On Tue, Mar 10, 2009 at 2:18 PM, Daniel Kinzler daniel@brightbyte.de wrote:
Robert Rohde schrieb:
The converse of this is that some recognized experts would probably prefer to administer their own server/cluster rather than relying on some random guy with Wikimedia DE (or wherever) to get things done.
An academic institution may also get a serious research grant for this - that would be more complicated if the money would be handeled via the german chapter. Though it's something we are, of course, also interested in.
Basically, if we could all work on making the toolserver THE ONE PLACE for working with wikipedia's data, that would be perfect. If, for some reason, it makes sense to build a separate cluster, I propose to give it a distict purpose and profile: let it provide facilities for fulltext research, with low priority for the update latency, and high priority of having fulltext in various forms, with search indexes, word lists, and all the fun.
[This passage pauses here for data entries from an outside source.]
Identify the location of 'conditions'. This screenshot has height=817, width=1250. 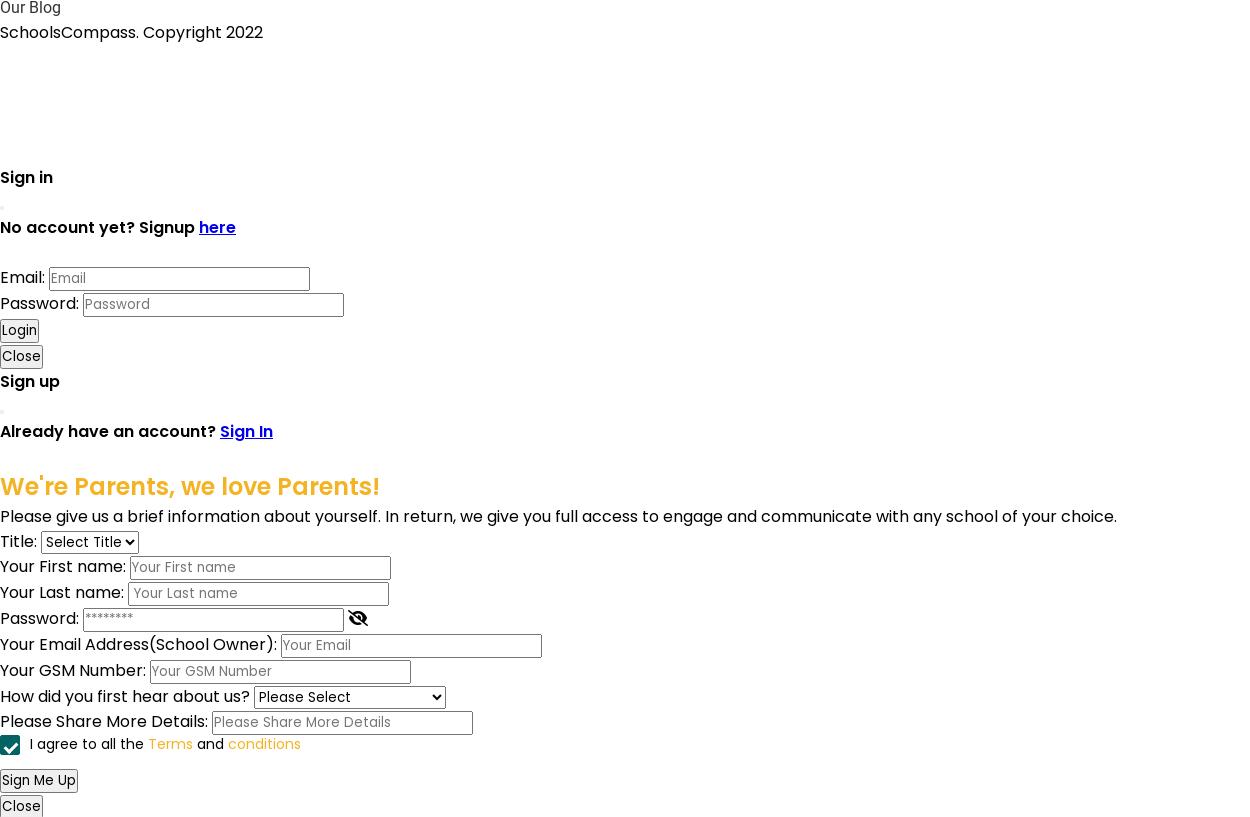
(227, 743).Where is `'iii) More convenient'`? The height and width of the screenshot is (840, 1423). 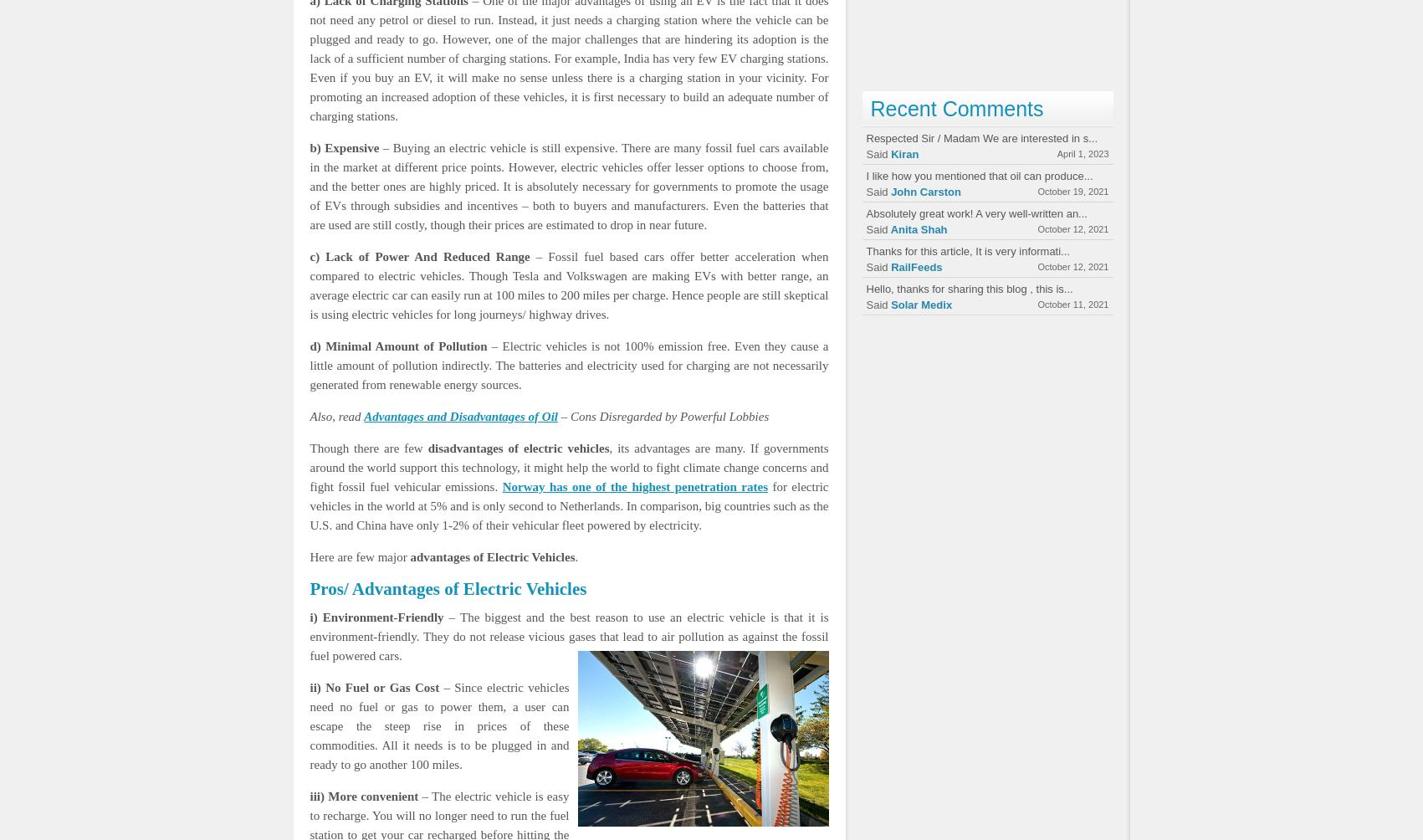 'iii) More convenient' is located at coordinates (362, 794).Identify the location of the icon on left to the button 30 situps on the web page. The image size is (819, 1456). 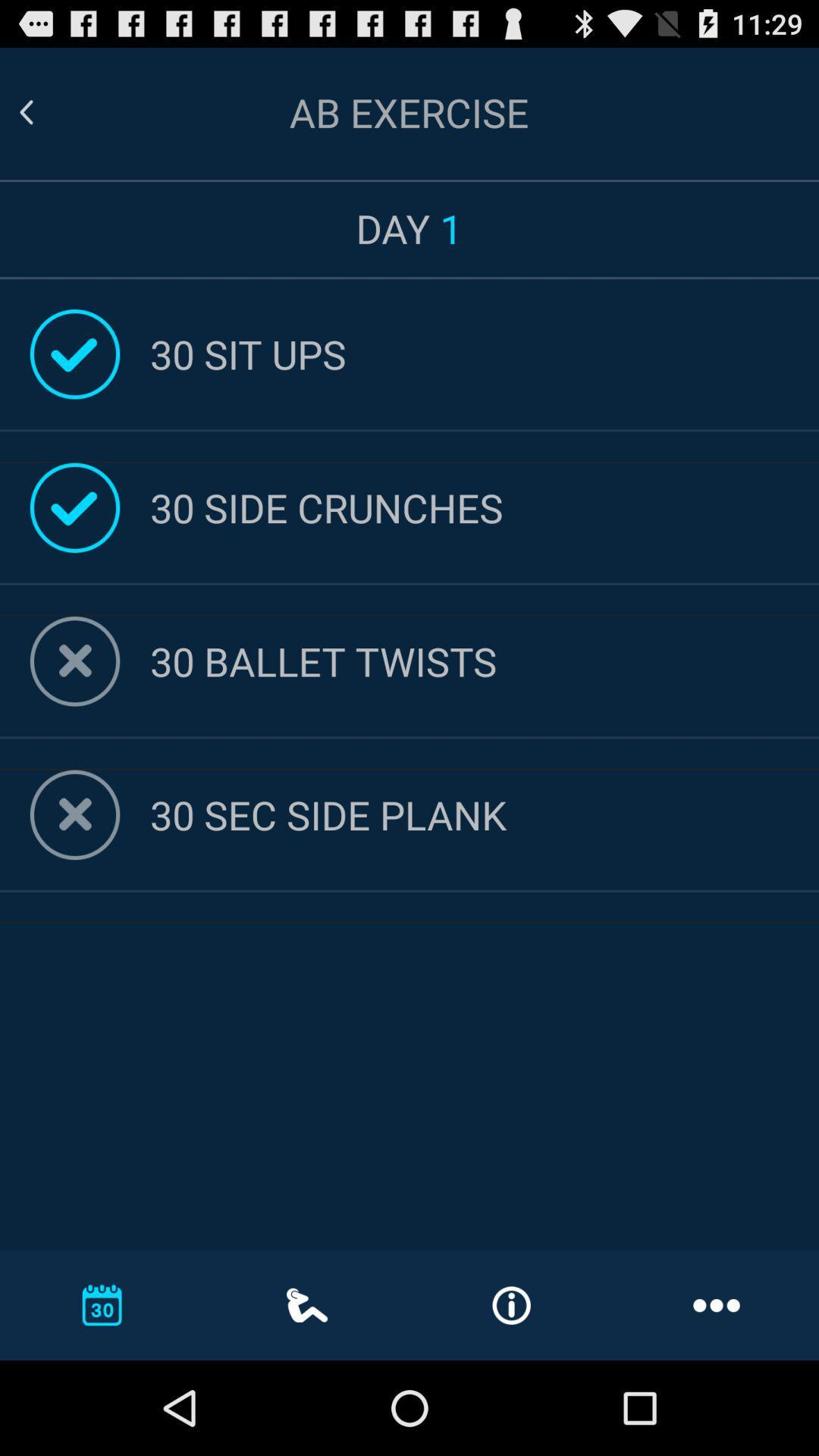
(75, 353).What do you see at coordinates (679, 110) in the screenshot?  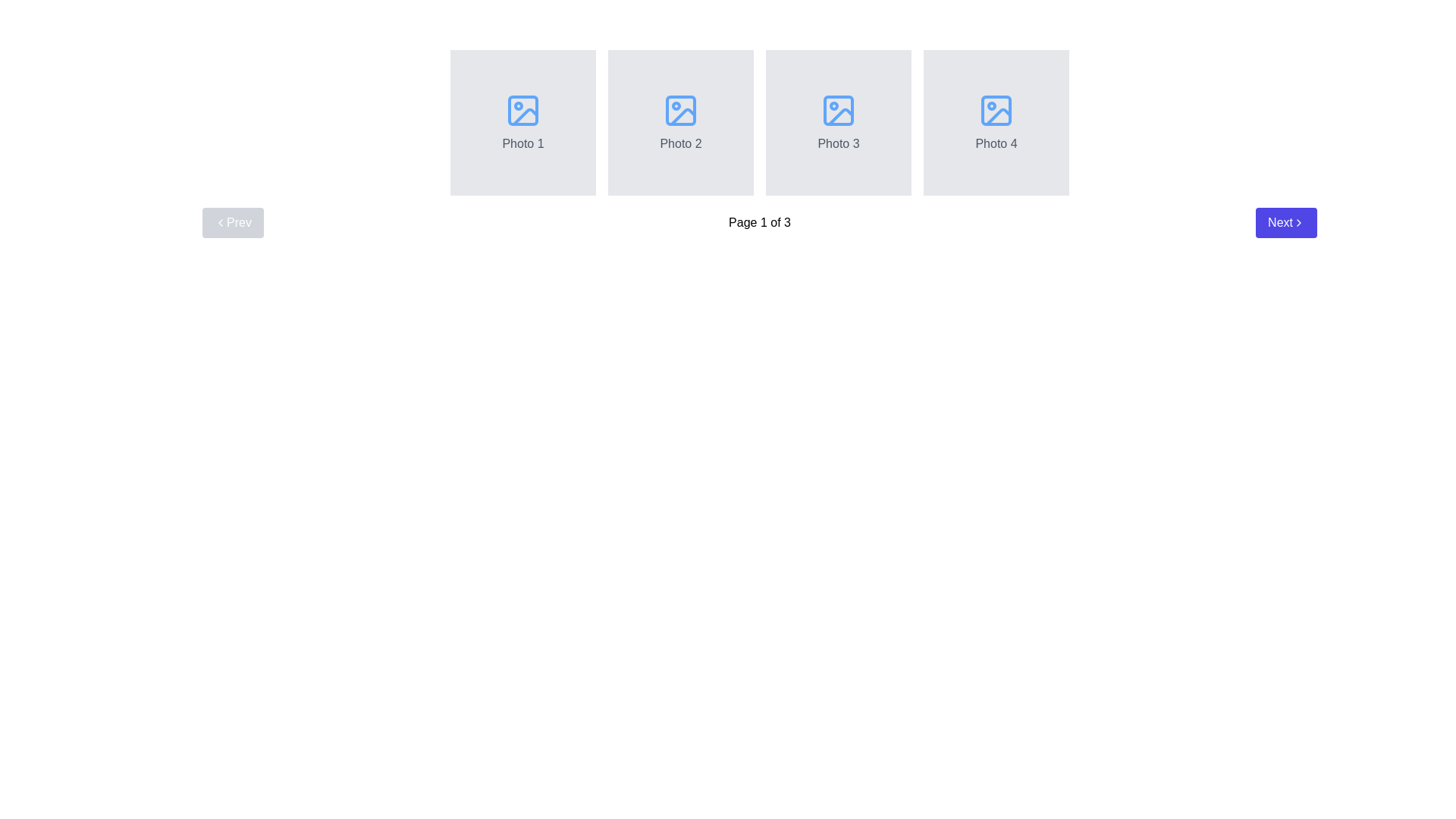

Personally I would favor a physically distinct cluster (regardless of who administers it) more or less with the focus you describe. In particular, I think it is useful to separate "tools" from "analysis". A "tool" aims to provide useful information in near realtime based on specific and focused parameters. By contrast, "analysis" often involves running some process systematically through a very large portion of the data with the expectation that it will take a while (for example, I've used dumps to perform large statistical analyses where the processing code might take 24 hours when run against the full edit history of a large wiki.) "Tools" need high availability and low lag relative to the live site, but "analysis" doesn't care if it gets out of date and should use scheduling etc. to balance large loads.
-Robert Rohde